Thermal coal: Producers win the battle, but the war is just starting
- For thermal coal, we have raised our Japanese Fiscal Year (JFY) contract expectation to $70/t FOB Australia from $64/t previously. This is not reflecting any improvement in underlying market conditions, but rather the successful strategic efforts of producers to play into the insecurities of Japanese buyers through potential for production cuts. We forecast a full year FOB Newcastle spot price of $60.25/t, reflecting the expected drop off in price once the mating season is over.
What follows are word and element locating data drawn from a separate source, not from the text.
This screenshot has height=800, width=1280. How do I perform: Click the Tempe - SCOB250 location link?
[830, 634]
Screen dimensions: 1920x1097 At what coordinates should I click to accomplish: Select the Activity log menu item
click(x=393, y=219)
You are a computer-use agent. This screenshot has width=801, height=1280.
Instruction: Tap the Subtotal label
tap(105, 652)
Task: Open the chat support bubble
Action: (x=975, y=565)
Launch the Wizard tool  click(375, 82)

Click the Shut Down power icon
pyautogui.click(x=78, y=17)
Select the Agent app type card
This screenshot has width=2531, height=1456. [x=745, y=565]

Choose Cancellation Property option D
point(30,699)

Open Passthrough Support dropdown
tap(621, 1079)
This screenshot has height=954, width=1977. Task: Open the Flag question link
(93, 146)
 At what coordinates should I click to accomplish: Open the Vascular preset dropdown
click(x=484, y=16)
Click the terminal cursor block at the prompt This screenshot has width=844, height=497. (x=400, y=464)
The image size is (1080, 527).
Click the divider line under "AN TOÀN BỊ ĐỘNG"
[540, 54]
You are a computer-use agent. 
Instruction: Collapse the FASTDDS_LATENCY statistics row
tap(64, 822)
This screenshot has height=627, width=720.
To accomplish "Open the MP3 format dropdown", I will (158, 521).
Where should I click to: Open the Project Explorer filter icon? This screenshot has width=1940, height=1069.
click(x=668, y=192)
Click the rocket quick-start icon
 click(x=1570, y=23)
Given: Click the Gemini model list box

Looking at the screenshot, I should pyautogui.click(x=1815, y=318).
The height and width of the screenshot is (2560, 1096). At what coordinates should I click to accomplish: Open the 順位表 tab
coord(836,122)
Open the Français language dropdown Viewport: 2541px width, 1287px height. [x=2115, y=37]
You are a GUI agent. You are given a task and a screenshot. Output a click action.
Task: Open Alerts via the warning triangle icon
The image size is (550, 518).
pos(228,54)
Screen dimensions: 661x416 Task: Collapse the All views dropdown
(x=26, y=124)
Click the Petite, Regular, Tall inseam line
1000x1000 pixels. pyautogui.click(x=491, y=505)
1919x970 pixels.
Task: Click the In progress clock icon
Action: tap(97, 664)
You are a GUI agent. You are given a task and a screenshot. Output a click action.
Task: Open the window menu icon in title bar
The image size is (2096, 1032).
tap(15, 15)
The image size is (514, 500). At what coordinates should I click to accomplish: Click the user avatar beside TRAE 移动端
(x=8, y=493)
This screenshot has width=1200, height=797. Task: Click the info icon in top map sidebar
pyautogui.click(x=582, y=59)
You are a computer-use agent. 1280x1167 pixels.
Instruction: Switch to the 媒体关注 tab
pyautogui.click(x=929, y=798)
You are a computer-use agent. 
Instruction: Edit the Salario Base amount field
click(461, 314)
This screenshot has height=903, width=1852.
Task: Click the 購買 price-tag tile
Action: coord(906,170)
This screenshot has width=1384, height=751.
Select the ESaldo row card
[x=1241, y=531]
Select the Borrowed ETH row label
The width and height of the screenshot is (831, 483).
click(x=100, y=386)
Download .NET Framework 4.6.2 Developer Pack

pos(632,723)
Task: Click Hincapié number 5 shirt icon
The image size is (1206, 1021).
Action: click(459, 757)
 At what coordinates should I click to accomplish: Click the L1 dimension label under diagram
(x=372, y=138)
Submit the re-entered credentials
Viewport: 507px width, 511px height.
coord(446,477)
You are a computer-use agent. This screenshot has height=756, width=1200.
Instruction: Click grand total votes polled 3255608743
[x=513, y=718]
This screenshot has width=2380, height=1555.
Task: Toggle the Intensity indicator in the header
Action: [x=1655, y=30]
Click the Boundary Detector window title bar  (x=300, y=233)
- To put in context how successful the producers have been, based on current spot FX in Australian dollar terms this year’s contract will be marginally up YoY, and the highest since FY 2012. This comes at a time when production costs have fallen markedly over the past 8 months. Logically, Japanese utilities will be more inclined to settle a higher price (and potentially larger volume) if they view supply security and quality to be at risk, and Glencore’s recent announcement of 15mt of supply cuts has brought this into focus. We remain sceptical that the full 15mt outlined will be cut for a sustained period; though if it were, it would likely result in a YoY decline in 2015 global seaborne exports, playing into the concerns of still brand-sensitive Japanese consumers.
- Despite this, current market fundamentals remain very weak, with India the only bright spot on the demand-side. In particular, we still feel the wider market is underestimating how much lower YoY Chinese imports could be in 2015. January imports of thermal + anthracite fell 61%YoY. Based on this, the thermal coal market’s buyer of last resort is disappearing, following a series of protectionist measures implemented over the past 6 months (with more potentially to come). In our view, these measures can remain in place until the Chinese coal industry’s corporate debt problem is brought back under control. Even with this, the current market oversupply has seen Chinese price start to trend back below RMB 485/t (5,500kcal) over the past week.
- Historically, we have assumed that the thermal coal market surplus clears through Chinese imports, by displacing high cost domestic production. On this methodology, we previously forecast that Chinese imports in 2015 would fall by a similar magnitude to their 2014 fall of ~23mt (i.e. ex-China demand growth outpaces global supply growth). Assuming that the full magnitude of the announced producer cuts are implemented and using this same methodology, this implies Chinese imports could drop by a larger 38mt YoY in 2015.
- But as the market of last resort disappears, this method of supply/demand modelling is increasingly under question. Certainly China’s January import of 127mtpa indicates that full-year 2015 imports could be quite a bit lower than that implied by our model. In this scenario, the question is where does the market surplus end up? The general conclusion is that there is no other importer capable of absorbing such a large volume of material and that prices should fall to low enough levels for supply cuts to occur.
- The net result is that the market needs to lose tonnes into Q2, and with the thermal coal cost curve being conspicuously flat, the spot price will have to work hard to make this happen. As a result, we expect FOB Newcastle, FOB Richards Bay and delivered Europe spot prices to trade back below $60/t over the coming months. As a result, producers who are not exposed to the certainty of the Japanese contract will be under increasing margin pressure through the remainder of 2015.
- We have also raised our 2016 JFY contract expectation to $70/t FOB Newcastle from $66/t previously to reflect the Japanese inertia to settling lower prices.